The growing worry with Ten Hag is that he doesn’t know how to navigate his way out of this mess. The response to any setback so far has been more discipline, “more stick and no carrot”. While that did work at the start, it gradually grates. It has been one of a few factors breaking that crucial connection between Ten Hag and his squad. He did have it for long periods last season, and things were looking up. The great danger is that once that bond goes, it goes, especially at a club like this. It can be impossible to retrieve.

Such commentary will inevitably see the focus return to the players, and the make-up of the squad. That is an issue that long precedes Ten Hag, and is a much bigger problem. United so struggle to overhaul squads that some players hang around for years. That inherently prevents full buy-in when a new manager arrives.

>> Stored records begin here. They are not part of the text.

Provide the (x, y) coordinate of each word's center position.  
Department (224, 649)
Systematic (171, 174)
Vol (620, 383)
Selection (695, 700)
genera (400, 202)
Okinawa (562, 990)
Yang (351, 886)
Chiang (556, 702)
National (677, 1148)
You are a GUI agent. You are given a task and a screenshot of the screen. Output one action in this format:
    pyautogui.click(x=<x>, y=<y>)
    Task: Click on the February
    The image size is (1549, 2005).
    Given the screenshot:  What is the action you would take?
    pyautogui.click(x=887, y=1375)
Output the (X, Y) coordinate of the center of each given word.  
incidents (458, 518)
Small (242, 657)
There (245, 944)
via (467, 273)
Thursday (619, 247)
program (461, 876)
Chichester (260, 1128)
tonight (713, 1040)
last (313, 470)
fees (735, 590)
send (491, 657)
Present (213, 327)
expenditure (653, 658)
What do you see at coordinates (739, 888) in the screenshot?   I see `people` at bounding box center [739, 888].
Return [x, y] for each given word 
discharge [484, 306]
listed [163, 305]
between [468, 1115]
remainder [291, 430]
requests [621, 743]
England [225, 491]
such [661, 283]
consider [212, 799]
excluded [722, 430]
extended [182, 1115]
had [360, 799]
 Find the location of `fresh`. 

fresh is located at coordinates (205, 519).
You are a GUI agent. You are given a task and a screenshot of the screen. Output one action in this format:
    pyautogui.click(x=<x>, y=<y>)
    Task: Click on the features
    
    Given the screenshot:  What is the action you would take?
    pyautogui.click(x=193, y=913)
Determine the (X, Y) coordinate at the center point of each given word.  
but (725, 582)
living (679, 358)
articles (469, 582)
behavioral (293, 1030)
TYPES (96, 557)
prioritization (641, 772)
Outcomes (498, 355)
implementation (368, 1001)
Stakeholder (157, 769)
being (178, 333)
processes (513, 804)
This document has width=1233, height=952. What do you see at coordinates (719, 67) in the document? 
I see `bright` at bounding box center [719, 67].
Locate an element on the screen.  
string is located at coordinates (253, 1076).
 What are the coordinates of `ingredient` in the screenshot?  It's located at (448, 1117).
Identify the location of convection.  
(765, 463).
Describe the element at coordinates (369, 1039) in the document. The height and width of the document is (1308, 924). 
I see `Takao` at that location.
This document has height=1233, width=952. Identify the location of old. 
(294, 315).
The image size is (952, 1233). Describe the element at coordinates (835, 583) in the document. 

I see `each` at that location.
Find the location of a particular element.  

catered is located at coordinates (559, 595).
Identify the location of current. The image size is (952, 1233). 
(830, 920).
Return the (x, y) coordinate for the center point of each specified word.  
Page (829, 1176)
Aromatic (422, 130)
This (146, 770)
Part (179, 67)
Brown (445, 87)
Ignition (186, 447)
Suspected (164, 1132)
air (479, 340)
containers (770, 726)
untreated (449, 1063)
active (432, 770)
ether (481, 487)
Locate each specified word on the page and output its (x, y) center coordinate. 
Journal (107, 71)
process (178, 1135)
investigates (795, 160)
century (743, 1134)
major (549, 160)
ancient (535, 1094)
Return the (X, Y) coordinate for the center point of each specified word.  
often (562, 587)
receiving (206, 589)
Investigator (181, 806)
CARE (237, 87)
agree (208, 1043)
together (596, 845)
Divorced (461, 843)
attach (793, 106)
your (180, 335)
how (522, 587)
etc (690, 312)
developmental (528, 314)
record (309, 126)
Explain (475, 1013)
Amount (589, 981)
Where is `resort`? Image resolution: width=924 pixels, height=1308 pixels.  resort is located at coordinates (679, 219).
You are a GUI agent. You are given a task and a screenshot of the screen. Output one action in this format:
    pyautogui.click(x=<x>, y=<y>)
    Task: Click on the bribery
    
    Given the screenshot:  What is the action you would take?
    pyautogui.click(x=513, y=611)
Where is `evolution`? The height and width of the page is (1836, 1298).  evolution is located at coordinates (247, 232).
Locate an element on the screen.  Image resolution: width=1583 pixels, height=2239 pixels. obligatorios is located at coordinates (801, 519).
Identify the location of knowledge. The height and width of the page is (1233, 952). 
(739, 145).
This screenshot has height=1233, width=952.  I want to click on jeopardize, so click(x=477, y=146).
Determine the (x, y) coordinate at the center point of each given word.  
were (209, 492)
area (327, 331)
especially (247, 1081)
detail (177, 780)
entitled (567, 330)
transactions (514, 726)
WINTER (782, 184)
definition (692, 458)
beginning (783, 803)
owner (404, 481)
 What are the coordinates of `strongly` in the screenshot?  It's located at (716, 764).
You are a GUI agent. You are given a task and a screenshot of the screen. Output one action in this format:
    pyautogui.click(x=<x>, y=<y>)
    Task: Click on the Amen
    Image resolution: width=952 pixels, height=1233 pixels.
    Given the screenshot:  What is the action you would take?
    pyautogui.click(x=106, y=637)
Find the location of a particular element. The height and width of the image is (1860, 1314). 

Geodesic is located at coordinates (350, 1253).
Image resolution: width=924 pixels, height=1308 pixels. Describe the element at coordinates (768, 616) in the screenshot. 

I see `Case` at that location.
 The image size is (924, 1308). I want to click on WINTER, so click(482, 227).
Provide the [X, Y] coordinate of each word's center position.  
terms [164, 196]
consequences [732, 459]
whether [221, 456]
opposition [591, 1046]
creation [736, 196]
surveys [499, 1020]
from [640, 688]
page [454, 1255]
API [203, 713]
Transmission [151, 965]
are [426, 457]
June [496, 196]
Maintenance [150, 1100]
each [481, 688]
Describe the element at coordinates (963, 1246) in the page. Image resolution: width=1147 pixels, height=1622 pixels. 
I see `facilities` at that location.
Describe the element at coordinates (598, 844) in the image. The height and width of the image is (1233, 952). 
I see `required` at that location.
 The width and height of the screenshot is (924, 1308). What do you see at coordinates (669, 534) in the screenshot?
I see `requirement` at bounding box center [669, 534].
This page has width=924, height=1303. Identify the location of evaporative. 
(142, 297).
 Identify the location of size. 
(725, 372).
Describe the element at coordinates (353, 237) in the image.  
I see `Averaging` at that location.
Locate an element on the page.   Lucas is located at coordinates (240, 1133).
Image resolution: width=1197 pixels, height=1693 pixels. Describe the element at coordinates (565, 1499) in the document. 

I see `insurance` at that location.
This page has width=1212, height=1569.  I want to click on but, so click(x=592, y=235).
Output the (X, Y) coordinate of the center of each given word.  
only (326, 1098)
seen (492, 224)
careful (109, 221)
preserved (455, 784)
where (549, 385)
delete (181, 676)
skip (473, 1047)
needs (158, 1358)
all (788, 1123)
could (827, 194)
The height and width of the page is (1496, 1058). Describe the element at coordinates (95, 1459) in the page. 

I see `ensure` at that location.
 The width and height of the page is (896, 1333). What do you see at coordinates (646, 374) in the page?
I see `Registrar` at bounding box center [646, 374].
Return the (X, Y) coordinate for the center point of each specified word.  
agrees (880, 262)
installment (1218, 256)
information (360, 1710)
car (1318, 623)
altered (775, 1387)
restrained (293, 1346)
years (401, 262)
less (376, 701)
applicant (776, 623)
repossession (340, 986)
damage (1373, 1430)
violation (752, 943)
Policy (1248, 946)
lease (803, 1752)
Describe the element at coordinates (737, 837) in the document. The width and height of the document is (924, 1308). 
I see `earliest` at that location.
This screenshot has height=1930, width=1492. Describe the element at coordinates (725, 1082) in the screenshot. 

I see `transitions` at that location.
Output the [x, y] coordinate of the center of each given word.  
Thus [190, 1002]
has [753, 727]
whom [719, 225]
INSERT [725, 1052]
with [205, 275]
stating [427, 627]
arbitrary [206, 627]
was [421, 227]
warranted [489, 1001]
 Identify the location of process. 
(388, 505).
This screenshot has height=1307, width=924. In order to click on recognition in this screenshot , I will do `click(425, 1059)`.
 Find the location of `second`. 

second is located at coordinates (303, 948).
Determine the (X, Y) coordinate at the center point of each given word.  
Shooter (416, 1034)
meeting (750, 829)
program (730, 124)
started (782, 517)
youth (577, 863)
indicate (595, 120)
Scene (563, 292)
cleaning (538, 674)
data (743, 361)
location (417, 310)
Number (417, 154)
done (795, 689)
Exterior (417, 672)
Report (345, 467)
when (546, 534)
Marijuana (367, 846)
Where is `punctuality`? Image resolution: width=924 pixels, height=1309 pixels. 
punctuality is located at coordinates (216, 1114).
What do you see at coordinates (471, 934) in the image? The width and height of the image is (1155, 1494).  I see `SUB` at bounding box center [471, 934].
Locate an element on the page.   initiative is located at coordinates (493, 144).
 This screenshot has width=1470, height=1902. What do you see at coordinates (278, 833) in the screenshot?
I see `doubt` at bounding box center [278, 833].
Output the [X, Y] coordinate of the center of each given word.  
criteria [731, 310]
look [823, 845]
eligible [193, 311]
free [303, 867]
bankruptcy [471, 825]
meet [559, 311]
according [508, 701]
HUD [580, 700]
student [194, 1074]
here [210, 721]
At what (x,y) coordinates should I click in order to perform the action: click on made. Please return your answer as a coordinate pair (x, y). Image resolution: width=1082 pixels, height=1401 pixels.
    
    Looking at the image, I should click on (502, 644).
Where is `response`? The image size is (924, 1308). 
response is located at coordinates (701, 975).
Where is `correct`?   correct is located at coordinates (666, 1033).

One player who came in under Ten Hag was immediately struck by how “weak” the dressing room seemed, that United lacked big characters. There is even a growing belief that the 7-0 defeat to Liverpool last season just broke something, especially with how it came so soon after the Carabao Cup final victory over Newcastle United.

Wednesday night’s dismal defeat to the same club in the same competition emphasises how it has all come around again.

Another word frequently used in the last decade has come up again: “Toxic”.

Rather than sealing Ten Hag’s fate, however, it is just as possible these factors are what saves him. There is an awareness that all of these problems go beyond whoever the manager is. There is also the reality that, finally, there might be wider change behind the scenes.

Talks are proceeding well for Sir Jim Ratcliffe to buy a 25 per cent stake in the club and the negotiations involve Ineos being given a remit to restructure the football side of the club. Ineos had previously been interested in Ten Hag for Ineos-owned OGC Nice, so Ratcliffe’s arrival could be in the manager’s favour. A better structure to the football hierarchy could also bring much better coaching out of Ten Hag.

But it doesn’t help that so many of the manager’s requested big-money signings have been such flops so far. Up to £300m of spending has effectively had no positive influence on the team. And while Casemiro was a superb influence last season, some of the criticisms about paying so much for a player this far into his career are still fair.

And that’s where the hinge may be. United’s midfield looks the centre of so much, especially in how more-intensive sides overrun them. It is a reason they can’t control games, and we’re seeing nothing like the idea that Ten Hag was supposed to instil.

Fulham will fancy it on Saturday when they meet at Craven Cottage. As will FC Copenhagen in the Champions League on Wednesday. As has pretty much every side this season.

That’s how events can overtake grand plans. If a team keeps losing, even the best football structures see that a manager has to lose his job.